There are not and cannot be "experts" on political affairs. ...The dominant idea
that experts can be judged only by other experts is one of the conditions for the
expansion and the growing irresponsibility of the modern hierarchal-bureaucratic
apparatus. The prevalent idea that there exist "experts" in politics ... makes a
mockery of the idea of democracy: the power of the politicians is justified by the
"expertise" they would alone possess, and the, inexpert by definition, populace is
called upon periodically to pass judgement on these "experts".
-- Cornelius Castoriadis. 'Philosophy, Politics, Autonomy' (p108-9). Chapter 5: The
Greek Polis and the Creation of Democracy. Lecture originally given on 15 April 1982.

{my own conclusion is that the background condition of the incoherence surrounding
'evidence' is the lack of a substantive unifying paradigm of debate - that is, a better
understanding of what debaters are *doing* when they debate. we need to again
take up snider's concept of 'gaming' and connect it with robert brandom's concept
of 'deontic scorekeeping', and this could give us a common theoretical vocabulary
for navigating our discursive committments and entitlements which does not rely on
the dictonomy between evidential and analytical argument. ...but this will have to
wait for another day.}

in sum, if debate experts have time to lambast skarb, they have time to write that
castoriadis card for debate specifically - and i hereby nominate gordon mitchell. =)

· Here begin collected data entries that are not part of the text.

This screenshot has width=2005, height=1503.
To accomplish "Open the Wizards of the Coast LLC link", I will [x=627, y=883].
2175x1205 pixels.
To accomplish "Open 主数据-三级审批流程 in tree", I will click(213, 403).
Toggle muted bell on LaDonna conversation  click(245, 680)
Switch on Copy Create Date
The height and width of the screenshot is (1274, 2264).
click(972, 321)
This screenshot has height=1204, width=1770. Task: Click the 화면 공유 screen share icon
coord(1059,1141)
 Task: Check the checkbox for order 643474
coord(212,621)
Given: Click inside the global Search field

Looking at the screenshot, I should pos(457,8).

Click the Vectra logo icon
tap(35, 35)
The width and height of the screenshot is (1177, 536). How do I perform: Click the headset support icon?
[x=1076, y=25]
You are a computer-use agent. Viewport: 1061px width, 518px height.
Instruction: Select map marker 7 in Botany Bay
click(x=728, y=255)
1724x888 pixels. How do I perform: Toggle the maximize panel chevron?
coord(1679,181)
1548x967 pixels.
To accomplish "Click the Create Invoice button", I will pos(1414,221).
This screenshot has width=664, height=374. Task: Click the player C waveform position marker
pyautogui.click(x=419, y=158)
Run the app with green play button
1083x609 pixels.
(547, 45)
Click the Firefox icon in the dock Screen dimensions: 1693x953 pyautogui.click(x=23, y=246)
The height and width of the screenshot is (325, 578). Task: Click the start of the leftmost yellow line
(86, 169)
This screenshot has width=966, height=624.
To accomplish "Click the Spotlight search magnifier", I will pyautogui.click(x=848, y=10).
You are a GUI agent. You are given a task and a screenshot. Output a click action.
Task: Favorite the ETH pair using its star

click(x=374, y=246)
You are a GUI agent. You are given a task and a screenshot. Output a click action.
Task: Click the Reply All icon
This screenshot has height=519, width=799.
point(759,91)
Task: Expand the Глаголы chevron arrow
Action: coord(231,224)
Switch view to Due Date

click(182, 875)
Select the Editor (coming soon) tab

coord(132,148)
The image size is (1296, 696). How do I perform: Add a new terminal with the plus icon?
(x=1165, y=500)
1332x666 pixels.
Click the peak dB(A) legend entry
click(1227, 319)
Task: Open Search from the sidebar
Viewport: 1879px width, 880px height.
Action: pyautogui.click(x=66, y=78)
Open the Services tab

SECOND on "the actual identities".

'the author is dead', declared one french author. to what extent is debate fun insofar
as it does *not* involve the 'interpretive tyranny' of reducing points-of-view to singular
advocates? instead of debate mirroring 'the real world' of policy scholarship, perhaps
the simulated realm of argument should make the real world more fake: as publication
becomes "a
many-to-many enterprise unfolding across a complex latticework of
internetworked digital nodes", perhaps the figure of the sincere, self-certain policy
advocate becomes a framework built for a less informed/informational time. even 'the
economist' has no bylines. is there not something magical about the anonymity of a
hypothesis, and its tests? -- here's something i wrote on the subject...

In saying this, I seem to call for a form of culture in which fiction would not be limited by
the figure of the author. It would seem pure romanticism, however, to imagine a culture
in which the fictive would operate in an absolutely free state, in which fiction would be
put at the disposal of everyone and would develop without passing through something like
a necessary or constraining figure. Although, since the eighteenth century, the author has
played the role as regulator of the fictive, a role quite characteristic of our era of industrial
and bourgeois society, of individualism and private property, still, given the historical
modifications that are taking place, it does not seem necessary that the author-function
remain constant in form, complexity and even existence. I think that, as our society
changes, at the very moment when it is in the process of changing, the author-function
will disappear, and in such a manner that fiction and its polysemic texts will once again
function according to another mode, but still with a system of constraint - one which
will no longer be the author, but which will have to be determined or, perhaps, experienced.

All discourses, whatever their status, form, value, and whatever the treatment to which they
will be subjected, would then develop in the anonymity of a murmur. We would no longer hear
the questions that have been rehashed for so long:

"Who really spoke? Is it really he and not someone else? With what authenticity or originality?
And what part of his deepest sense did he express in his discourse?"

Instead, there would be other questions like these:

"What are the modes of existence of this discourse? Where has it been used, how can it circulate,
and who can appropriate it for himself? What are the places in it where there is room for possible
subjects? Who can assume these various subject-functions?"

And behind all of these questions, we would hear hardly anything but the stirring of an indifference:

"What difference does it make who is speaking?"